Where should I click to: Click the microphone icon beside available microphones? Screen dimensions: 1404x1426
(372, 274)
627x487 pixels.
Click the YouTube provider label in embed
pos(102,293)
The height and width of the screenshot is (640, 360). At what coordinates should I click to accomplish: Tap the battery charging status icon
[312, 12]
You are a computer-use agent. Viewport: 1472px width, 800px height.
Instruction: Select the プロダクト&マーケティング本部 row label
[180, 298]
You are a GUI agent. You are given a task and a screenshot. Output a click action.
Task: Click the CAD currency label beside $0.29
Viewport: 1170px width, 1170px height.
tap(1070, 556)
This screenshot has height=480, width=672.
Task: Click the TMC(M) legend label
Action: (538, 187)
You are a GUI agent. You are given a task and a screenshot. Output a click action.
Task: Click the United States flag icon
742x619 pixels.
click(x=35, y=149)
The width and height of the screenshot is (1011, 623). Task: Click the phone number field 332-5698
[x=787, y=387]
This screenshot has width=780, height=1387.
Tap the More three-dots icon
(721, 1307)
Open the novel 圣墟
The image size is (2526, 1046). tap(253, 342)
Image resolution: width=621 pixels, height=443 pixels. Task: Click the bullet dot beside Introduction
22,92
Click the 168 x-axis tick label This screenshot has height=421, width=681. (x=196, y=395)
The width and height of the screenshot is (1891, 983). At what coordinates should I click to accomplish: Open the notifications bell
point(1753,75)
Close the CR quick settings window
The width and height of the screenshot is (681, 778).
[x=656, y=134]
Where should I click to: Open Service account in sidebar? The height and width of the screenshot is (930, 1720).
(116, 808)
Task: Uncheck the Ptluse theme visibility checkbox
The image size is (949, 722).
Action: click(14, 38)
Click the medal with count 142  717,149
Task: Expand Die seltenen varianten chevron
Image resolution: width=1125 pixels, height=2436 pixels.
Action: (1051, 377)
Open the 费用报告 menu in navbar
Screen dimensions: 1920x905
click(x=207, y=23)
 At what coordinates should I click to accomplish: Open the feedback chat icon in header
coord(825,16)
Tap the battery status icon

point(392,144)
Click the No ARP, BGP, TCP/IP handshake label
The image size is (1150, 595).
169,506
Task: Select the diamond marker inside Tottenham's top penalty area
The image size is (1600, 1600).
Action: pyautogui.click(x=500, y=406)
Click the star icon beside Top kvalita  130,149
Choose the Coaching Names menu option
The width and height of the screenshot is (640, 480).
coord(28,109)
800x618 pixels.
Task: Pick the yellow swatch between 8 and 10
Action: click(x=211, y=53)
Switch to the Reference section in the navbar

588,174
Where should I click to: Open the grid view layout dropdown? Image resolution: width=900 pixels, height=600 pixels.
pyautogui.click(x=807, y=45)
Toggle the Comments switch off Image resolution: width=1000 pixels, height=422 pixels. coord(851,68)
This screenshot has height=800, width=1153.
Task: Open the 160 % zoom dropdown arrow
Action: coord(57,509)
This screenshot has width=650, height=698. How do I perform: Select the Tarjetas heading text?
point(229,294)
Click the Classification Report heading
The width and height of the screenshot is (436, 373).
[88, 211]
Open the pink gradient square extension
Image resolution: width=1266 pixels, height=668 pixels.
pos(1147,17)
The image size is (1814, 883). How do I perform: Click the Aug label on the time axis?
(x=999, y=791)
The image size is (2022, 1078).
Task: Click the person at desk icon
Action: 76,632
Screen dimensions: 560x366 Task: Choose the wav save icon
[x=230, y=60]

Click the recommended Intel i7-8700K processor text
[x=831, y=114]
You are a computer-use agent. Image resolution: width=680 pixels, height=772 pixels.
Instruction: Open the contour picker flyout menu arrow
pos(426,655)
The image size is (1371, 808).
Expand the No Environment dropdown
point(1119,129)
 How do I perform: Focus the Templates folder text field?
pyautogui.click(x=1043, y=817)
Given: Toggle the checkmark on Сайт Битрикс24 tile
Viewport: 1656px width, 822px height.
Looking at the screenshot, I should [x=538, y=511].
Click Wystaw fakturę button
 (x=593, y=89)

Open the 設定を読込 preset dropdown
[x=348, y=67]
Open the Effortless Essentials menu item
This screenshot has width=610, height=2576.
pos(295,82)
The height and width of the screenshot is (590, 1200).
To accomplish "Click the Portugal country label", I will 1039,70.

What the task requires: Each record should be repeated in full, exactly as it is written.

Finished task:
Where should I click to: Click the microphone icon beside available microphones? Screen dimensions: 1404x1426
(372, 274)
627x487 pixels.
Click the YouTube provider label in embed
pos(102,293)
The height and width of the screenshot is (640, 360). At what coordinates should I click to accomplish: Tap the battery charging status icon
[312, 12]
You are a computer-use agent. Viewport: 1472px width, 800px height.
Instruction: Select the プロダクト&マーケティング本部 row label
[180, 298]
You are a GUI agent. You are given a task and a screenshot. Output a click action.
Task: Click the CAD currency label beside $0.29
Viewport: 1170px width, 1170px height.
tap(1070, 556)
This screenshot has height=480, width=672.
Task: Click the TMC(M) legend label
Action: (538, 187)
You are a GUI agent. You are given a task and a screenshot. Output a click action.
Task: Click the United States flag icon
742x619 pixels.
click(x=35, y=149)
The width and height of the screenshot is (1011, 623). Task: Click the phone number field 332-5698
[x=787, y=387]
This screenshot has width=780, height=1387.
Tap the More three-dots icon
(721, 1307)
Open the novel 圣墟
The image size is (2526, 1046). tap(253, 342)
Image resolution: width=621 pixels, height=443 pixels. Task: Click the bullet dot beside Introduction
22,92
Click the 168 x-axis tick label This screenshot has height=421, width=681. (x=196, y=395)
The width and height of the screenshot is (1891, 983). At what coordinates should I click to accomplish: Open the notifications bell
point(1753,75)
Close the CR quick settings window
The width and height of the screenshot is (681, 778).
[x=656, y=134]
Where should I click to: Open Service account in sidebar? The height and width of the screenshot is (930, 1720).
(116, 808)
Task: Uncheck the Ptluse theme visibility checkbox
The image size is (949, 722).
Action: click(14, 38)
Click the medal with count 142  717,149
Task: Expand Die seltenen varianten chevron
Image resolution: width=1125 pixels, height=2436 pixels.
Action: (1051, 377)
Open the 费用报告 menu in navbar
Screen dimensions: 1920x905
click(x=207, y=23)
 At what coordinates should I click to accomplish: Open the feedback chat icon in header
coord(825,16)
Tap the battery status icon

point(392,144)
Click the No ARP, BGP, TCP/IP handshake label
The image size is (1150, 595).
169,506
Task: Select the diamond marker inside Tottenham's top penalty area
The image size is (1600, 1600).
Action: pyautogui.click(x=500, y=406)
Click the star icon beside Top kvalita  130,149
Choose the Coaching Names menu option
The width and height of the screenshot is (640, 480).
coord(28,109)
800x618 pixels.
Task: Pick the yellow swatch between 8 and 10
Action: click(x=211, y=53)
Switch to the Reference section in the navbar

588,174
Where should I click to: Open the grid view layout dropdown? Image resolution: width=900 pixels, height=600 pixels.
pyautogui.click(x=807, y=45)
Toggle the Comments switch off Image resolution: width=1000 pixels, height=422 pixels. coord(851,68)
This screenshot has height=800, width=1153.
Task: Open the 160 % zoom dropdown arrow
Action: coord(57,509)
This screenshot has width=650, height=698. How do I perform: Select the Tarjetas heading text?
point(229,294)
Click the Classification Report heading
The width and height of the screenshot is (436, 373).
[88, 211]
Open the pink gradient square extension
Image resolution: width=1266 pixels, height=668 pixels.
pos(1147,17)
The image size is (1814, 883). How do I perform: Click the Aug label on the time axis?
(x=999, y=791)
The image size is (2022, 1078).
Task: Click the person at desk icon
Action: 76,632
Screen dimensions: 560x366 Task: Choose the wav save icon
[x=230, y=60]

Click the recommended Intel i7-8700K processor text
[x=831, y=114]
You are a computer-use agent. Image resolution: width=680 pixels, height=772 pixels.
Instruction: Open the contour picker flyout menu arrow
pos(426,655)
The image size is (1371, 808).
Expand the No Environment dropdown
point(1119,129)
 How do I perform: Focus the Templates folder text field?
pyautogui.click(x=1043, y=817)
Given: Toggle the checkmark on Сайт Битрикс24 tile
Viewport: 1656px width, 822px height.
Looking at the screenshot, I should [x=538, y=511].
Click Wystaw fakturę button
 (x=593, y=89)

Open the 設定を読込 preset dropdown
[x=348, y=67]
Open the Effortless Essentials menu item
This screenshot has width=610, height=2576.
pos(295,82)
The height and width of the screenshot is (590, 1200).
To accomplish "Click the Portugal country label", I will 1039,70.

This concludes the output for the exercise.